▶ _BRIEF_:
The answer consists only of the lines from the beginning of the listing below to the line holding "Task: Tap the SuperCoin icon beside 100", inclusive, with every picture removed.

▶ _RECORD EXTRACTS_:
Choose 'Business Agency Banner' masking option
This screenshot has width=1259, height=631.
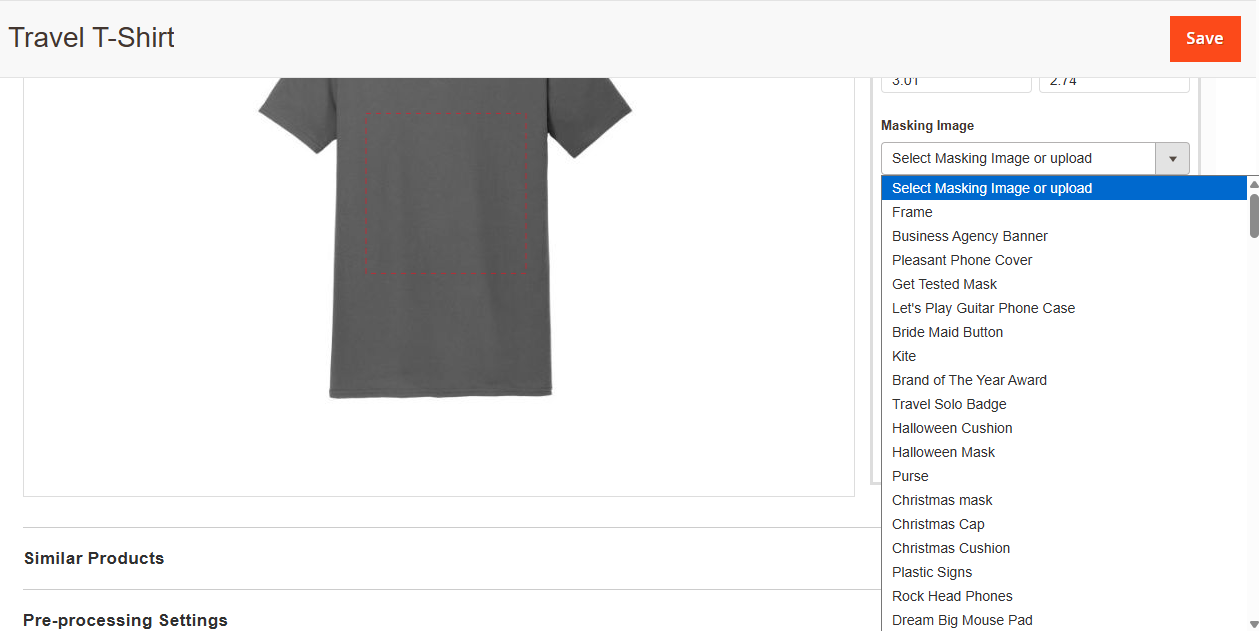click(x=969, y=236)
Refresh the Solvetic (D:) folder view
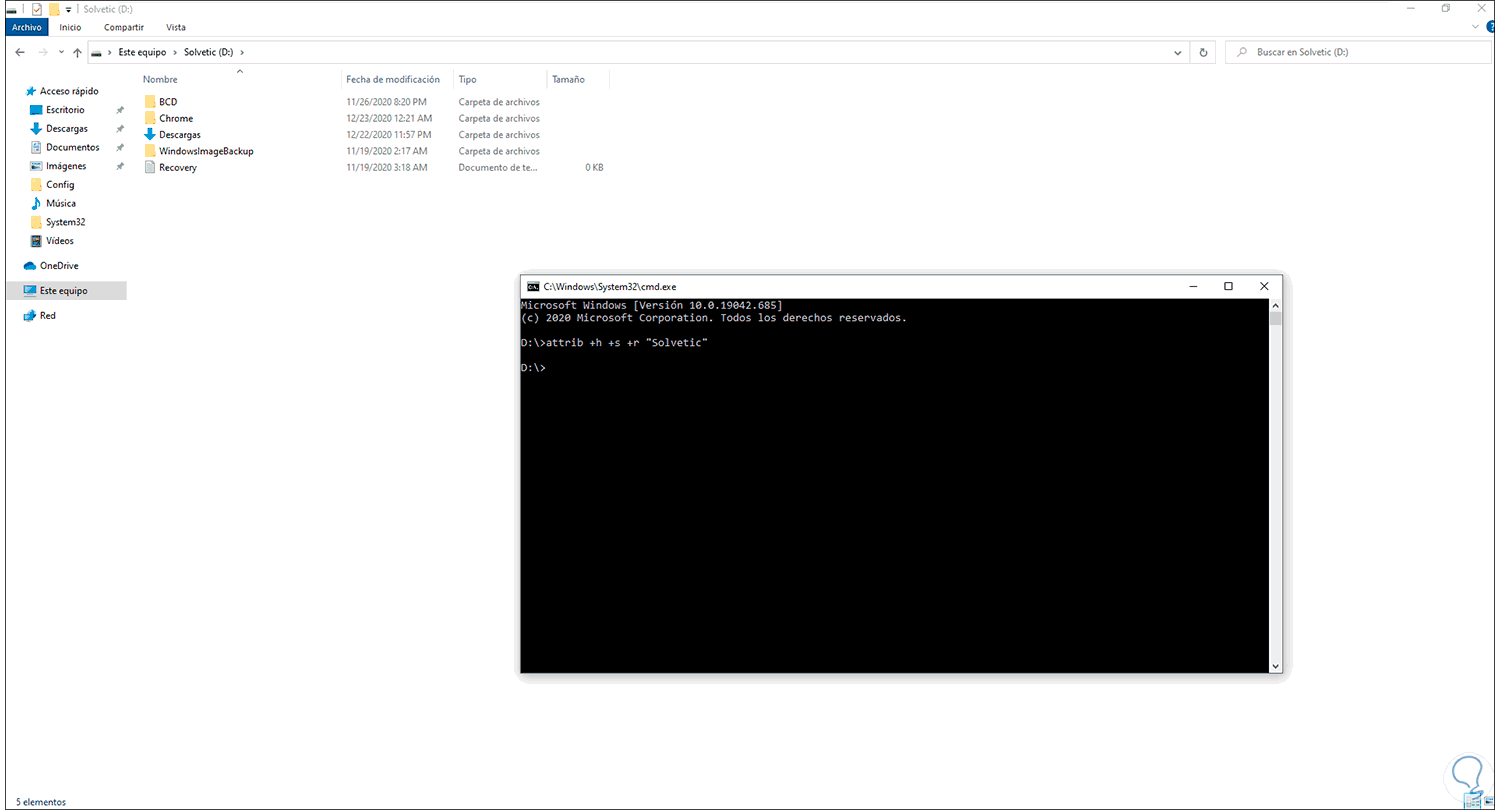The image size is (1500, 810). point(1201,52)
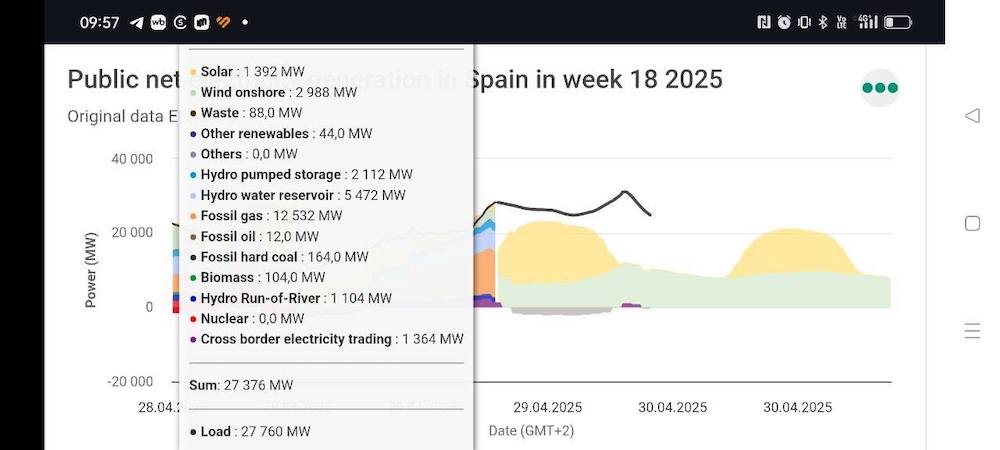Image resolution: width=1000 pixels, height=450 pixels.
Task: Tap the Android back triangle button
Action: click(x=972, y=116)
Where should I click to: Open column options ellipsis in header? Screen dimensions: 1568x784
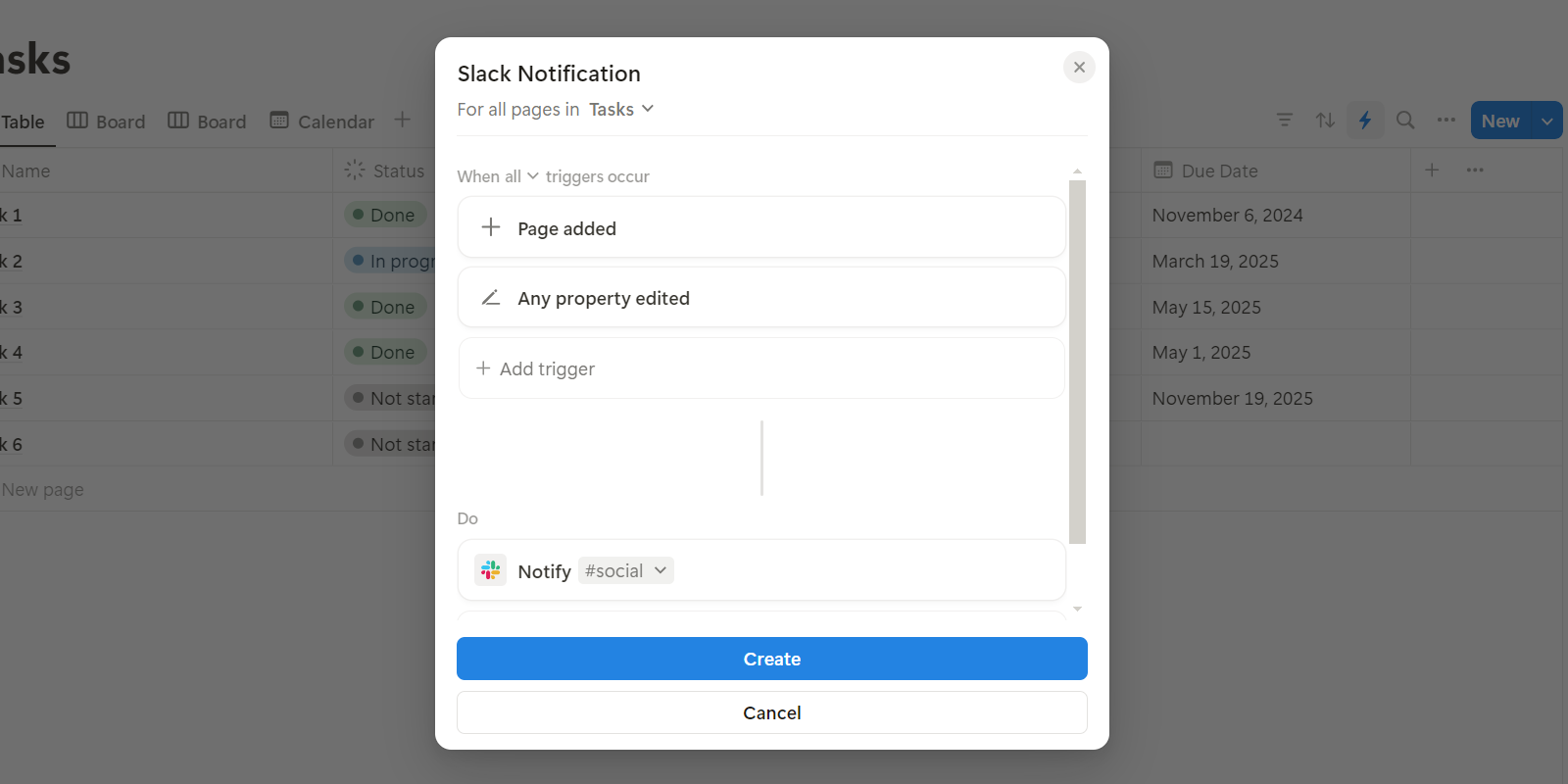pyautogui.click(x=1475, y=171)
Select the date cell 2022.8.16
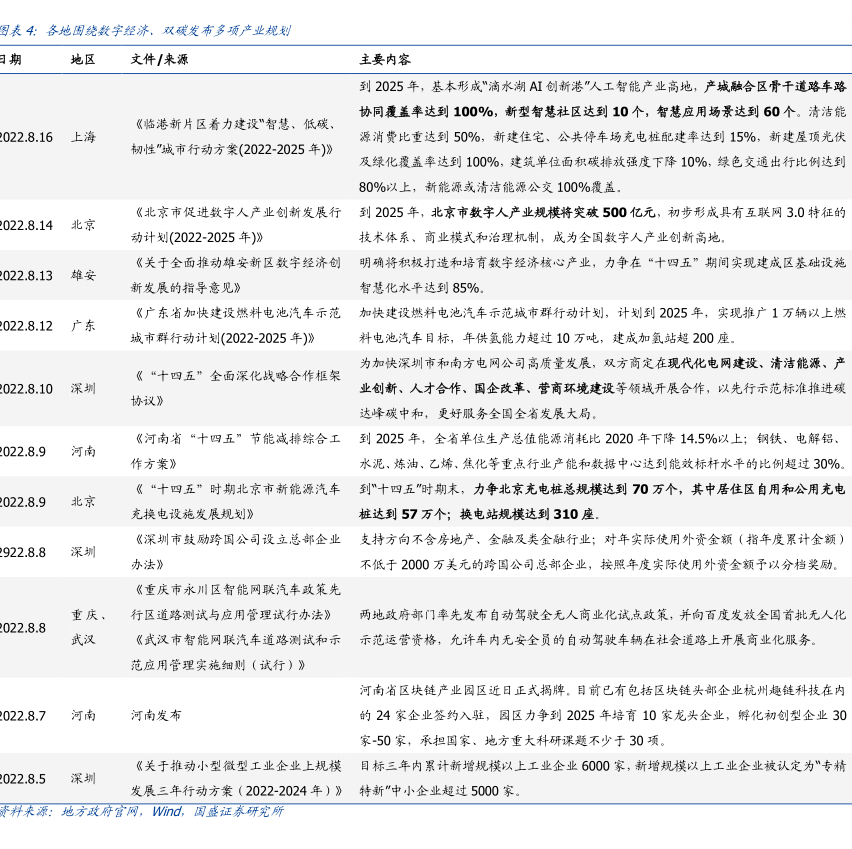This screenshot has width=852, height=849. (26, 137)
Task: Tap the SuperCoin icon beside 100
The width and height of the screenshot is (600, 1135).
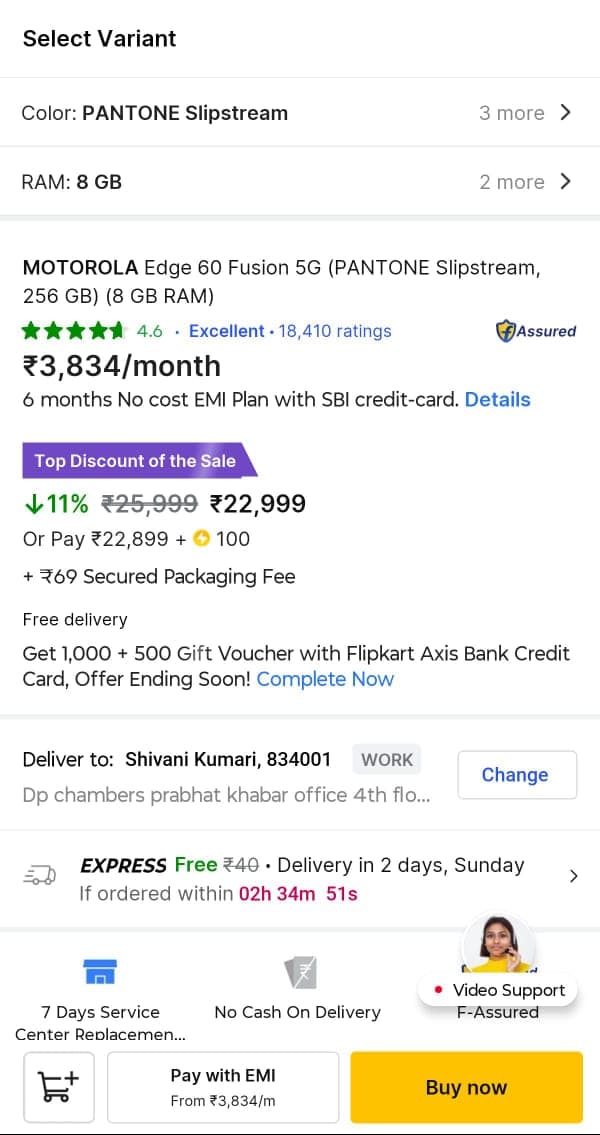Action: 202,539
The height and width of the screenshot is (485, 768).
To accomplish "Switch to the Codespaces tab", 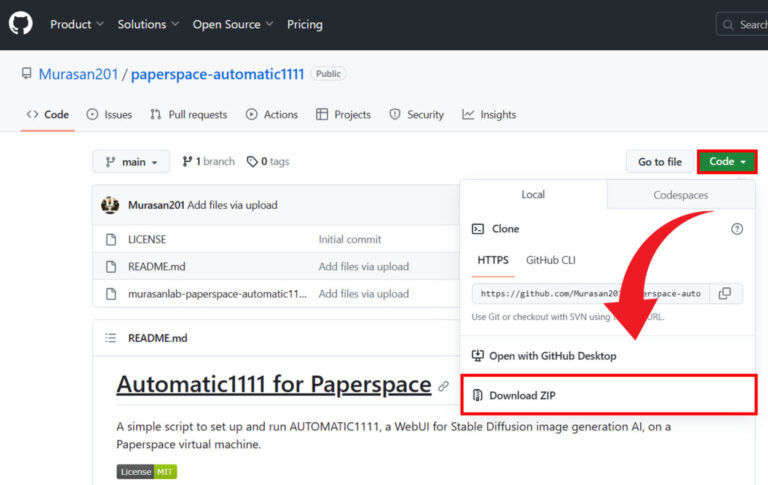I will click(681, 195).

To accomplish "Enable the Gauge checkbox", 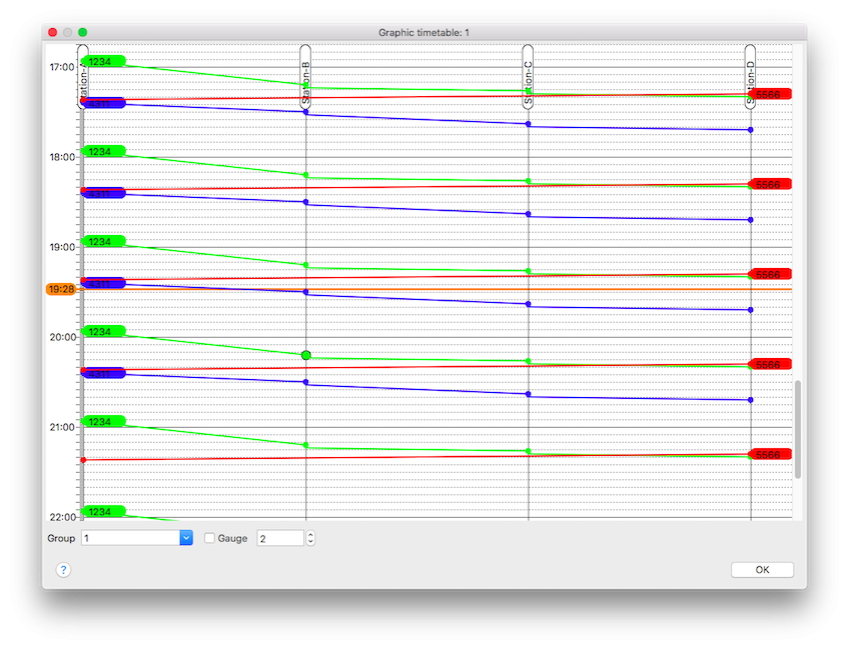I will [210, 538].
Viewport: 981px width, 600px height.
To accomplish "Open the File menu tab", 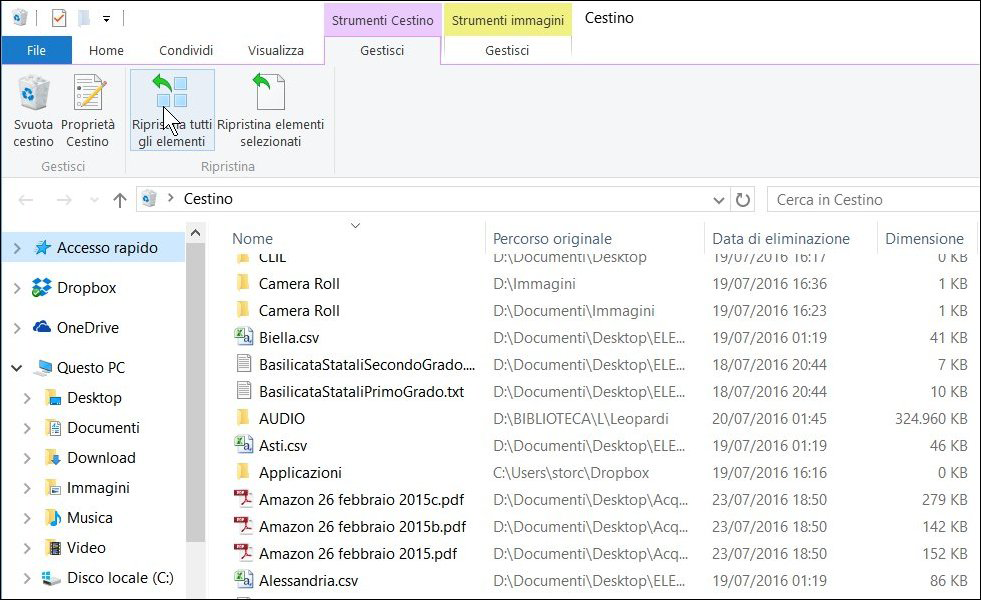I will point(36,50).
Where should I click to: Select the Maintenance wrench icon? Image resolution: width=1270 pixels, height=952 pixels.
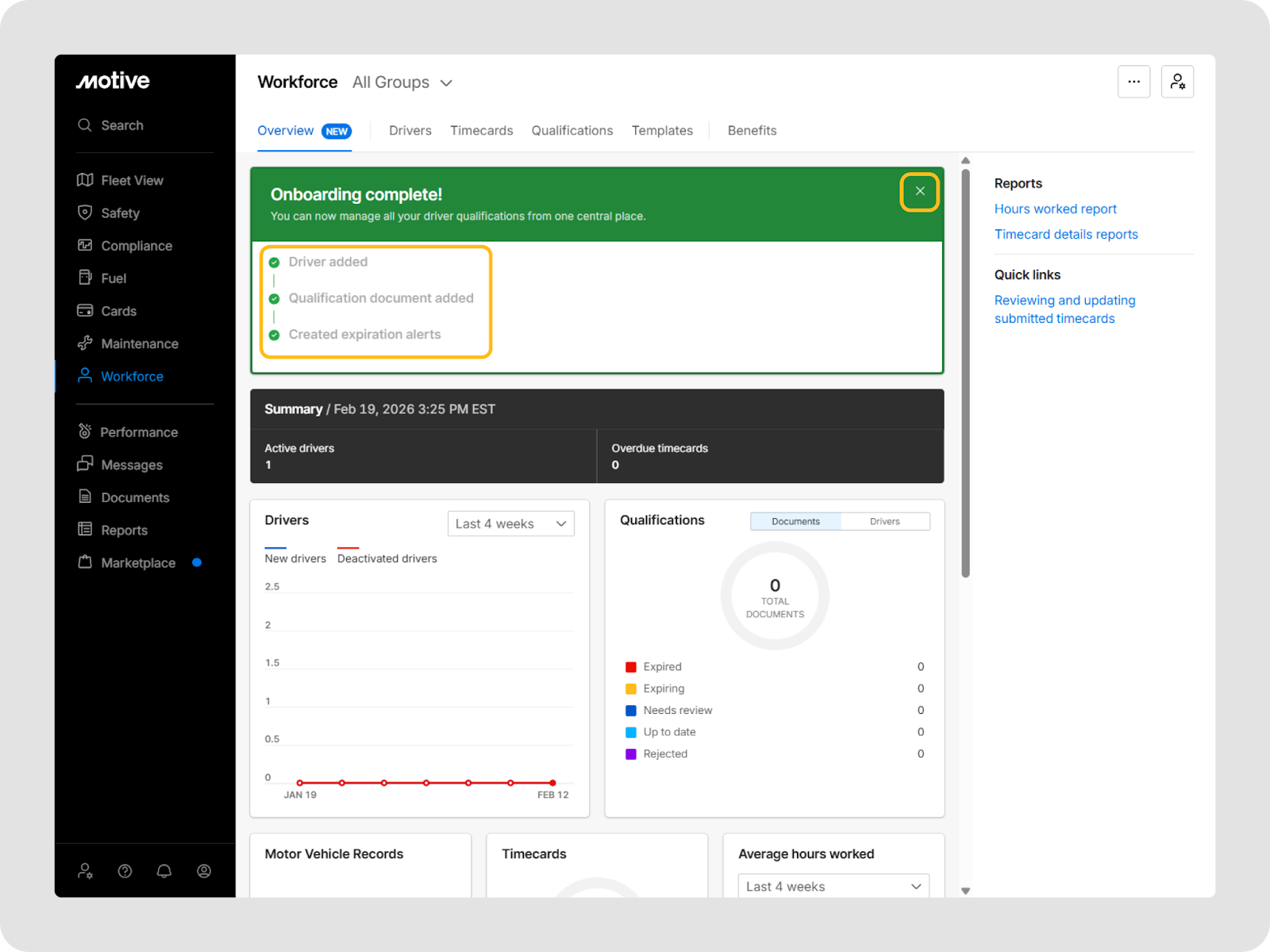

▶ _OUTPUT_:
Choose 'Business Agency Banner' masking option
This screenshot has width=1259, height=631.
click(x=969, y=236)
Refresh the Solvetic (D:) folder view
The image size is (1500, 810). point(1201,52)
Image resolution: width=1000 pixels, height=450 pixels.
Task: Tap the Android back triangle button
Action: click(x=972, y=116)
Where should I click to: Open column options ellipsis in header? Screen dimensions: 1568x784
pyautogui.click(x=1475, y=171)
Select the date cell 2022.8.16
This screenshot has width=852, height=849. (26, 137)
Task: Tap the SuperCoin icon beside 100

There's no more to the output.